Frères et sœurs, aujourd’hui, de la croix notre Roi nous regarde les brasa aduerte. C’est à nous de choisir d’être spectateurs ou impliqués. Suis-je spectateur ou je veux être impliqué? Nous voyons les crises d’aujourd’hui, le déclin de la foi, le manque de participation... Que faisons-nous? Nous contentons-nous de théoriser, nous contentons-nous de critiquer, ou retroussons-nous les manches, prenons-nous la vie en main, passons-nous du «si» des excuses aux «oui» de la prière et du service?

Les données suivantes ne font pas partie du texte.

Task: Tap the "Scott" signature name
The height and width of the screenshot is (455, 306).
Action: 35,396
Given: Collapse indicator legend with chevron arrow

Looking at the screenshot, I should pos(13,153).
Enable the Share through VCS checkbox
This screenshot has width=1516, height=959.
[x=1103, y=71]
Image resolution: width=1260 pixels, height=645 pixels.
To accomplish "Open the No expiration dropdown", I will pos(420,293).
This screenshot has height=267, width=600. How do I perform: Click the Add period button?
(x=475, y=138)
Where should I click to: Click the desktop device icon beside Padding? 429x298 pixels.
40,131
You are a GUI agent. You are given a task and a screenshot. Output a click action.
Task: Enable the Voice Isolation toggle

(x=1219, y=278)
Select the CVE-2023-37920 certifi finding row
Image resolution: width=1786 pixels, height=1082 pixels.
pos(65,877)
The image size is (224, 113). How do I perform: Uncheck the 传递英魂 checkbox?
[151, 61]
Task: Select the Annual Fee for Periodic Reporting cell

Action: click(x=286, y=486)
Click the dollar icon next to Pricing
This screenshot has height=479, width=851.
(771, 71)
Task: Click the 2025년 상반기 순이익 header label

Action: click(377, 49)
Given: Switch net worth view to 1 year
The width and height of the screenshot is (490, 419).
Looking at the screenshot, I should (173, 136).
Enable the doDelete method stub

Nous pen-sons tous savoir ce qui ne va pas dans la société, tous; Nous parlons tous les jours de ce qui ne va pas dans le monde, et même dans l’Eglise: beaucoup de choses ne vont pas dans l’Eglise. Mais ensuite, faisons-nous quelque chose? Est-ce que nous nous salissons les mains comme notre Dieu -cloué sur le bois, ou bien sommes-nous les mains dans les poches à regarder? Aujourd’hui, alors que Jésus, dépouillé sur la croix, enlève tout voile sur Dieu et détruit toute fausse image de sa royauté, regardons-Le, pour trouver le courage de nous regarder, de marcher sur les chemins de la confiance et de l’intercession, de nous faire serviteurs pour régner avec lui. «Souviens-toi Seigneur, souviens-toi»: Faisons cette prière plus souvent. Merci.